द्विचत्वारिंशः सर्गः — दशरथस्य शोक-विलापः तथा कौशल्यागृह-प्रवेशः (Dasaratha’s Lament and Return to Kausalya’s Apartments)
तां नयेन च सम्पन्नो धर्मेण विनयेन च।उवाच राजा कैकेयीं समीक्ष्य व्यथितेन्द्रियः।।।।
atha rātryāṃ prapannāyāṃ kālarātryām ivātmanaḥ | ardharātre daśarathaḥ kauśalyām idam abravīt ||
Then, when night had set in—like a night of death for him—at midnight Daśaratha spoke these words to Kausalyā.

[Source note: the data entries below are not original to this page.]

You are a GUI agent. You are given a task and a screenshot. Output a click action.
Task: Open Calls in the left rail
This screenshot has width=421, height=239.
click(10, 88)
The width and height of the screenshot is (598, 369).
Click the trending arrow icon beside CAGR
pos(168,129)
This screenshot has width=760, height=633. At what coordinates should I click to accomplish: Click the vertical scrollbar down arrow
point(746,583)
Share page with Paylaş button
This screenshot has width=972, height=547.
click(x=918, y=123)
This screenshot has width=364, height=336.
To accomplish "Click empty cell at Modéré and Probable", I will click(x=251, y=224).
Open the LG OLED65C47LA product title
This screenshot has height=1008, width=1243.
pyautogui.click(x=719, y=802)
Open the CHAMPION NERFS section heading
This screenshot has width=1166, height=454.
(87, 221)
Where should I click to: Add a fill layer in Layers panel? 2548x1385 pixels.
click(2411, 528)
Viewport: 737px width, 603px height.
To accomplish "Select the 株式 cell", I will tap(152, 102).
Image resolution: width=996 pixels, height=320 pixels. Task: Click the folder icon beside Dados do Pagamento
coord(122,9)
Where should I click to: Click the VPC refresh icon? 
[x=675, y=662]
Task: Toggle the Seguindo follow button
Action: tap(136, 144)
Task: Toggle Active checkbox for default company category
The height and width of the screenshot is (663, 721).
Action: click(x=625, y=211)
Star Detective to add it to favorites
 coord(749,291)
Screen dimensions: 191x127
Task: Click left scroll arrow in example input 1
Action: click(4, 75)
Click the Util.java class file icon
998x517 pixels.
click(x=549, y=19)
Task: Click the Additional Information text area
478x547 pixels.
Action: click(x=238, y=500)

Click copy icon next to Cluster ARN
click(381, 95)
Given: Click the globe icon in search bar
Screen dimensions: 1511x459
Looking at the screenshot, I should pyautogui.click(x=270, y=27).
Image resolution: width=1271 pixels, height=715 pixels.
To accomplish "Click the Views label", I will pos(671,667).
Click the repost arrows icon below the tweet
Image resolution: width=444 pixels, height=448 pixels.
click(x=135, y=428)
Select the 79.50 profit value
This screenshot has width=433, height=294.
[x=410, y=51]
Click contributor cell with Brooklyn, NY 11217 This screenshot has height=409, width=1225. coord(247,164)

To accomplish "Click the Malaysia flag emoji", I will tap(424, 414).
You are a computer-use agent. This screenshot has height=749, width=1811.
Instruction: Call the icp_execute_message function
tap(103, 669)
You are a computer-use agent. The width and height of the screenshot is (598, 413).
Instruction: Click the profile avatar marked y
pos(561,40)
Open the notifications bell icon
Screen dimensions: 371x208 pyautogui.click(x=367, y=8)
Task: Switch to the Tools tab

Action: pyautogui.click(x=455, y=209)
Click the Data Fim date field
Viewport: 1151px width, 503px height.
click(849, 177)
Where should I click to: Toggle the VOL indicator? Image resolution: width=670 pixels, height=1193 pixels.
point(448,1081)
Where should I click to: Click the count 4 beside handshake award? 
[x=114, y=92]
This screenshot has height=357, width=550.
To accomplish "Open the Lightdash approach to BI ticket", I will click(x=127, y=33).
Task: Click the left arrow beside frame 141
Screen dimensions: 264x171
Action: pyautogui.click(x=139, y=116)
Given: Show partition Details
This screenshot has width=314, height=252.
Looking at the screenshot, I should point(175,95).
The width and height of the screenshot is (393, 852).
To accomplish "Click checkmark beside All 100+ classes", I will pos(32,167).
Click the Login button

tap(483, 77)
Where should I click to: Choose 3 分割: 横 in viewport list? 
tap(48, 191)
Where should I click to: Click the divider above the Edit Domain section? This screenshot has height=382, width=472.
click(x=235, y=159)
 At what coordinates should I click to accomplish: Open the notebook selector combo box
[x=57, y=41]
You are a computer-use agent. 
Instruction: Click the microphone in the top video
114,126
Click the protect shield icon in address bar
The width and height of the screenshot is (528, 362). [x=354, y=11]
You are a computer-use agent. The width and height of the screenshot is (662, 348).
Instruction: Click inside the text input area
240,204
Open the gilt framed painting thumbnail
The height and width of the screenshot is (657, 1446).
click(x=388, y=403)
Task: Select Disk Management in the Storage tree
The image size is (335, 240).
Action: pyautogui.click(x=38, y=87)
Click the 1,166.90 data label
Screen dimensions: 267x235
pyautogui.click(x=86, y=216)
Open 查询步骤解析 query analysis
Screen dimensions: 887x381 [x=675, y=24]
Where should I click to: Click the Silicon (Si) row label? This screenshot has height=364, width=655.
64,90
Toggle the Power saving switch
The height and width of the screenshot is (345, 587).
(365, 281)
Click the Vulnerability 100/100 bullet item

The king, endowed with rectitude, virtue and also humility, stared at and said to Kaikeyi with pain.
The verse frames suffering as a consequence within the moral universe of itihāsa: when dharma is strained (through vows, boons, and exile), the resulting pain can feel like death—yet the narrative insists on truth-bound action.
At midnight, Daśaratha—near collapse—turns to Kausalyā to speak, the night itself described as ominous and death-like for him.
Kausalyā’s role as steady companion in crisis is implied; Daśaratha’s vulnerability foregrounds the human dimension of royal dharma.